• What you have to do:
Copy the text of every entry below word for word, leaving out the pictures.

★ ★ ★ ★ ★

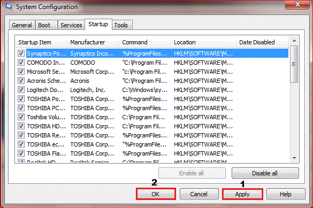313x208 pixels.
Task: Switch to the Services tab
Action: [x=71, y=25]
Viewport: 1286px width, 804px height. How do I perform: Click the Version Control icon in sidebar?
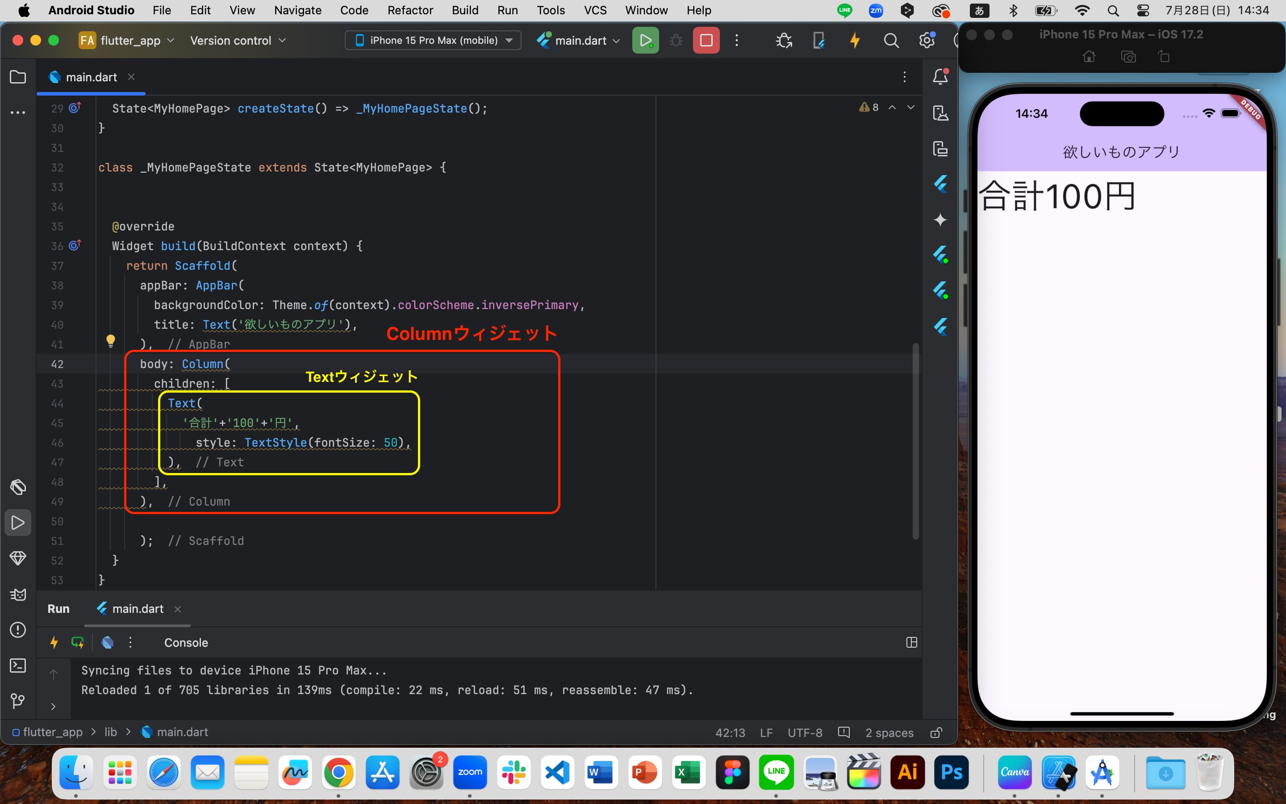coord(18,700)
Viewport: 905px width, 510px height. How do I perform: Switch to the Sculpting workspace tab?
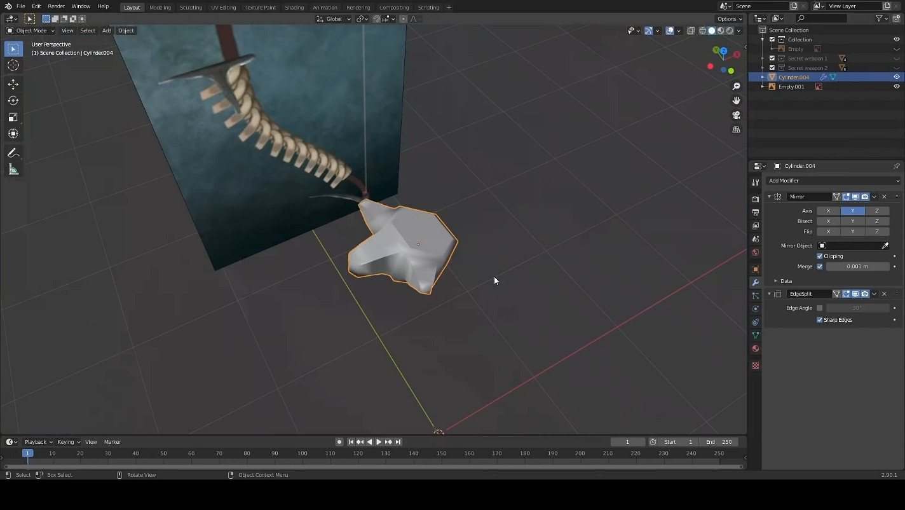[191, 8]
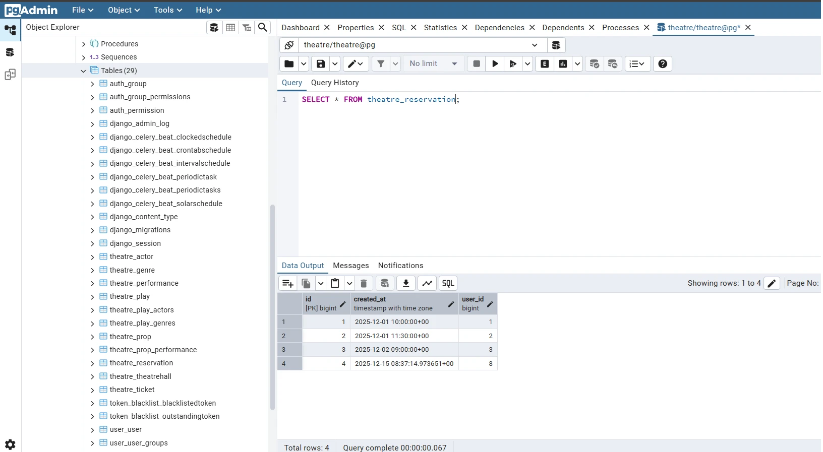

★ ★ ★ ★ ★

• Solution for this task:
313x208 pixels.
Task: Switch to the Services tab
Action: [x=71, y=25]
Viewport: 1286px width, 804px height. How do I perform: Click the Version Control icon in sidebar?
coord(18,700)
Viewport: 905px width, 510px height. How do I perform: Switch to the Sculpting workspace tab?
[191, 8]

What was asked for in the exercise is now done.